Le grand Manitou du Comité international olympique, Jacques Rogue, escorté de la Commission exécutive de l’institution olympique, ont finalement tranché quant à l’éventuelle cité qui aura l’insigne honneur, mais surtout l’opportunité, d’abriter les Jeux Olympiques 2012.
Neuf villes étaient en lice pour l’organisation de l’événement planétaire. Après délibération de la Commission exécutive du CIO, il n’en reste plus que cinq, à savoir Paris, Moscou, Londres, New York et Madrid. Écartées de la course à l’organisation, la ville allemande de Leipzig, ainsi que Istanbul, La Havane et Rio de Janeiro y auront pourtant cru jusqu’au bout du suspense. Mais la règle du jeu veut que les choses soient ainsi, gagnant et perdant le savent d’office, reste que ces derniers acceptent le sort et ce qui s’ensuit. Ainsi, le lot des heureuses élues – heureuses jusqu’au vote final qui désignera l’organisatrice – comprend trois villes du Vieux continent. Mais il faut préciser que Londres ne dispose pas des mêmes atouts que ses rivales.
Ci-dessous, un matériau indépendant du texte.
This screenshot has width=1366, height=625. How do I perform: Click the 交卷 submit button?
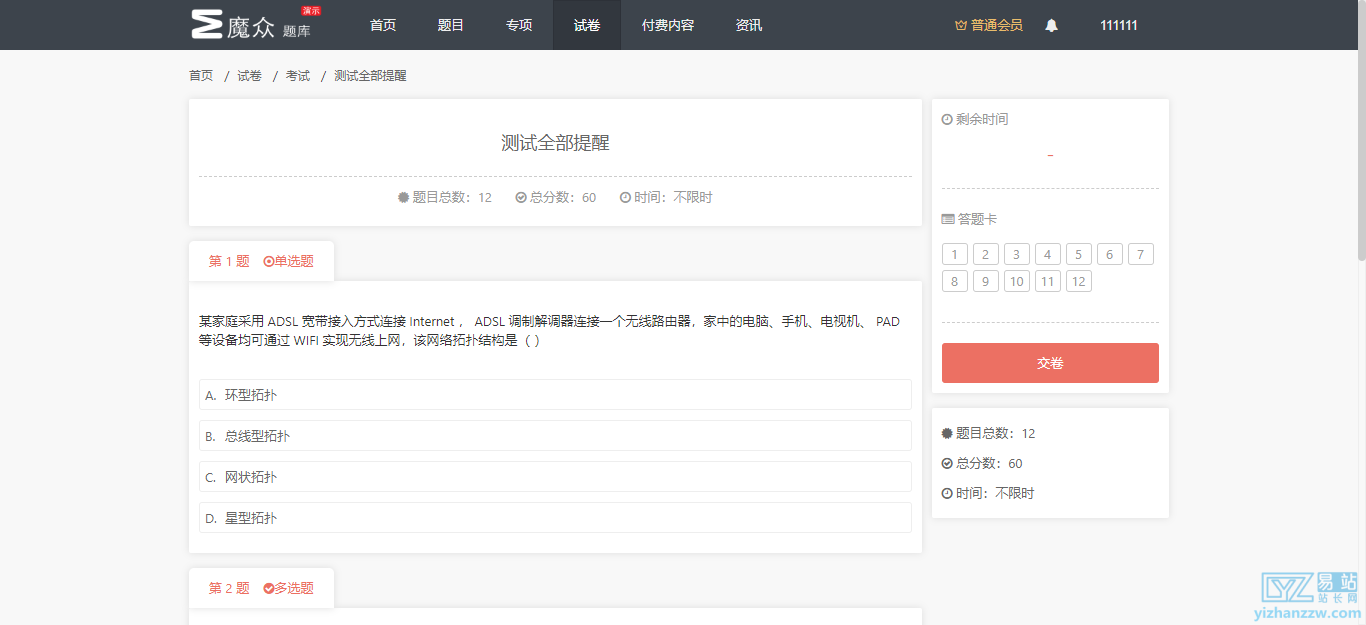tap(1049, 362)
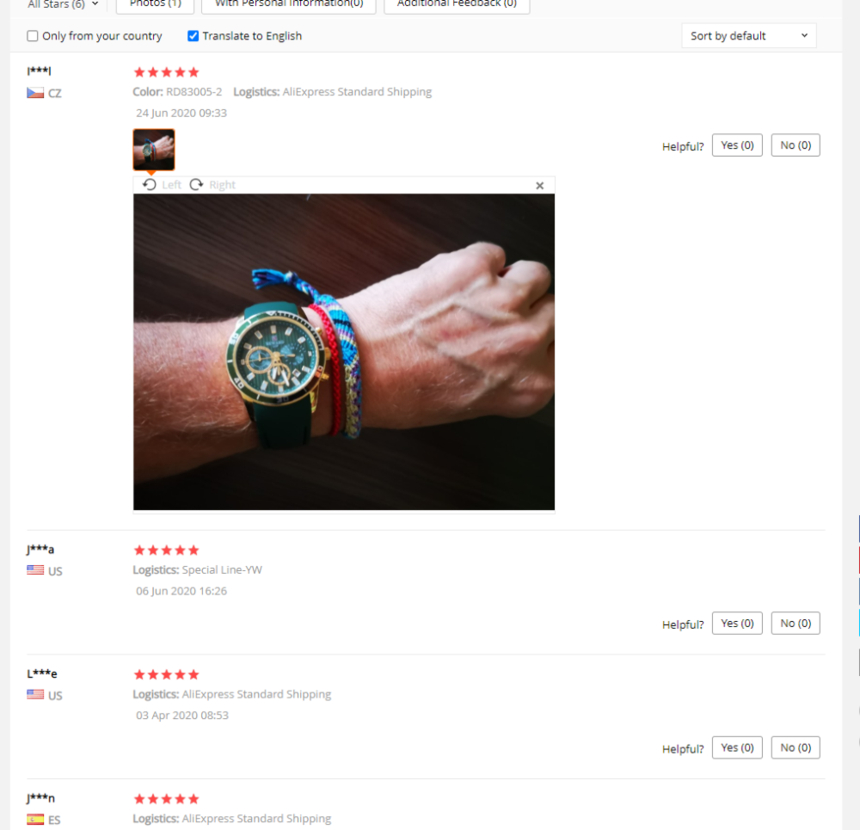Expand the All Stars (6) filter
Screen dimensions: 860x830
pyautogui.click(x=63, y=4)
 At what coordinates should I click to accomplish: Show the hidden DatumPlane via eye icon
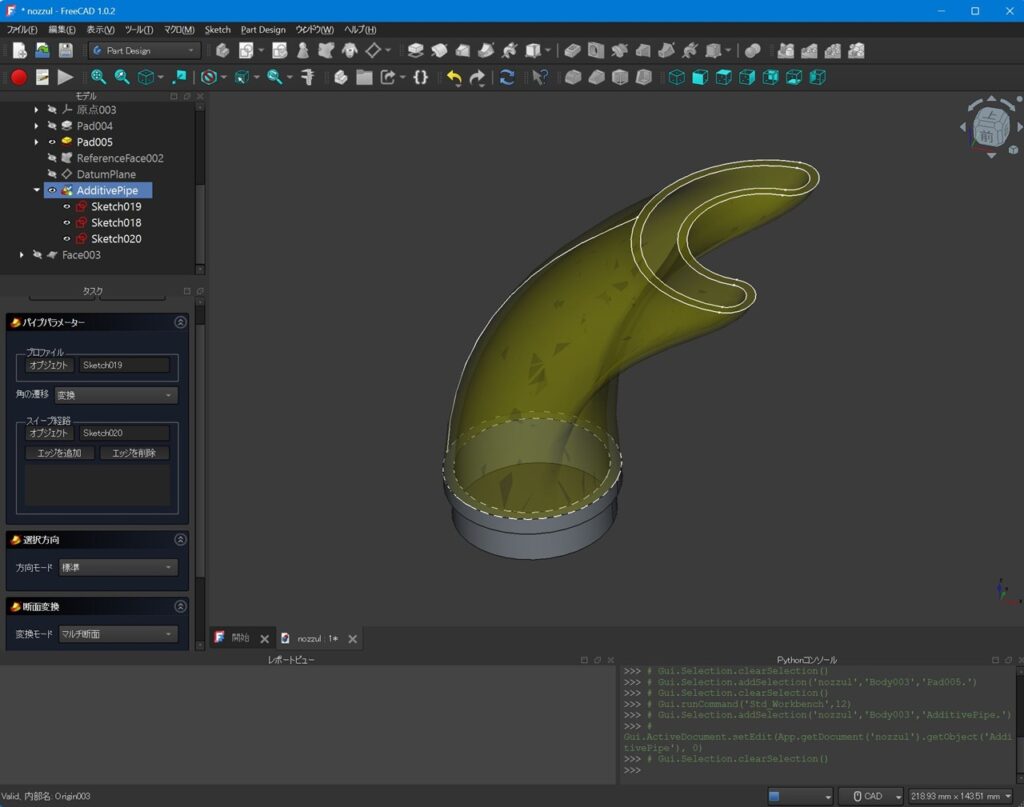[x=52, y=174]
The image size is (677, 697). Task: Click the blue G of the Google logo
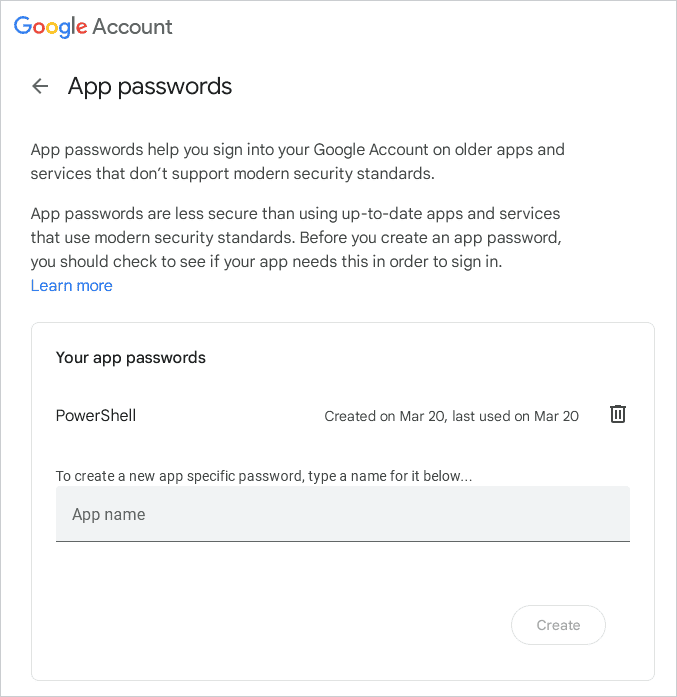(23, 25)
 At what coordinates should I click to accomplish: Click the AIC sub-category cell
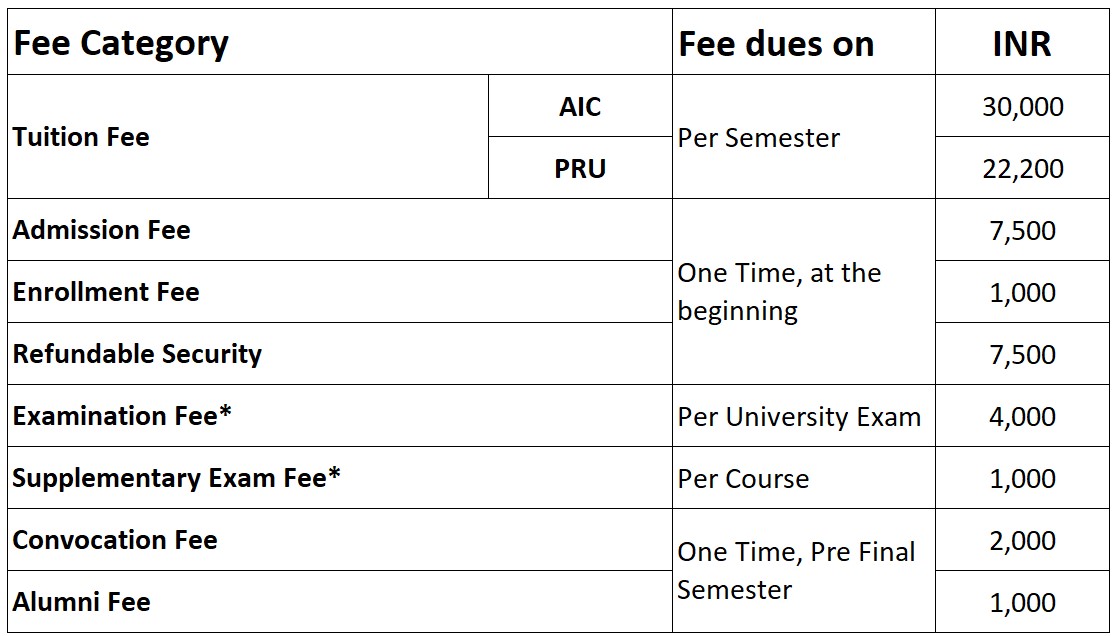coord(580,106)
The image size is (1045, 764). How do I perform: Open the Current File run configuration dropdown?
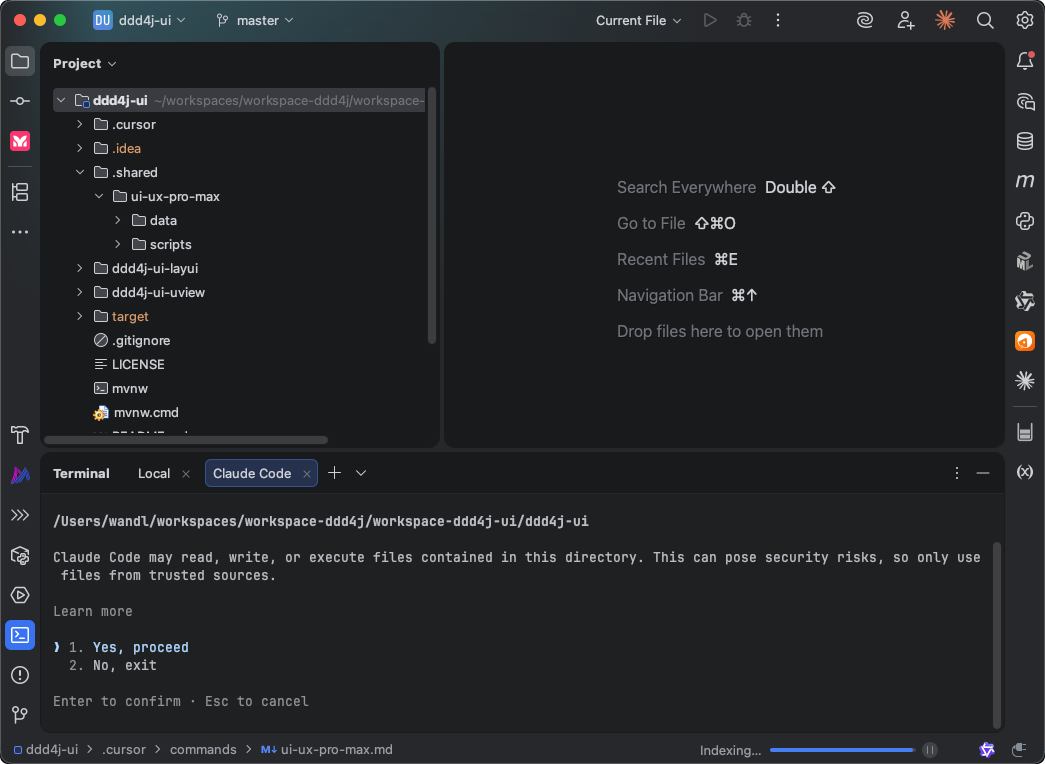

En effet, Paris et Madrid semblent bien parties pour s’adjuger les faveurs du vote ultime. Londres arrive en troisième lieu, talonnée de New York puis de Moscou qui, sans la bienveillance d’un repêchage in extremis, n’aurait même pas espéré figurer parmi l’élite finale. Il faut toutefois préciser que ce classement ne résulte aucunement d’une graduation hiérarchique établie par la Commission exécutive du CIO ou par le CIO lui-même. En fait, le privilège accordé à Paris et Madrid puise son fondement dans le rapport ficelé par un groupe de travail. Ce dernier dispose de suffisamment d’affinités mais surtout de données sur chacune des candidatures. Une maîtrise parfaite des dossiers et des projets y inhérents, à même de clairement conférer aux capitales française et espagnole une prééminence pour l’organisation des Jeux de la XXVIIIe Olympiade. Concernant les candidatures de Paris, Madrid, Londres et New York, le groupe de travail en question avait, en effet, fait état de son haut niveau de confiance quant aux prédispositions de ces métropoles à l’organisation d’un événement de pareille envergure.
Madrid se fait ainsi les échos d’une grande victoire que sa candidature ait été retenue, en dépit des attentats meurtriers qui ont secoué la capitale espagnole, ainsi que des agiotages qui donnaient Madrid pour exclu de la course à l’organisation.
Quant au cas de Moscou, le recours au repêchage de dernière minute est justifié par son dossier « moins certain », selon les membres du groupe de travail qui ont estimé que Leipzig, Istanbul, La Havane et Rio de Janeiro ne disposent pas du niveau requis pour prétendre à abriter les JO-2012.
Par ailleurs, les cinq finalistes fortunés n’ont plus de temps à perdre et s’endormir sur ses lauriers pourrait s’avérer fatal. En effet, la lutte s’annonce rude entre ces pays qui ont à leur actif une vaste expérience en la matière. De plus, les dossiers de candidature dûment ficelés doivent être déposés auprès du CIO avant la date butoir du 15 novembre. Ainsi, la vraie bataille ne fait que commencer.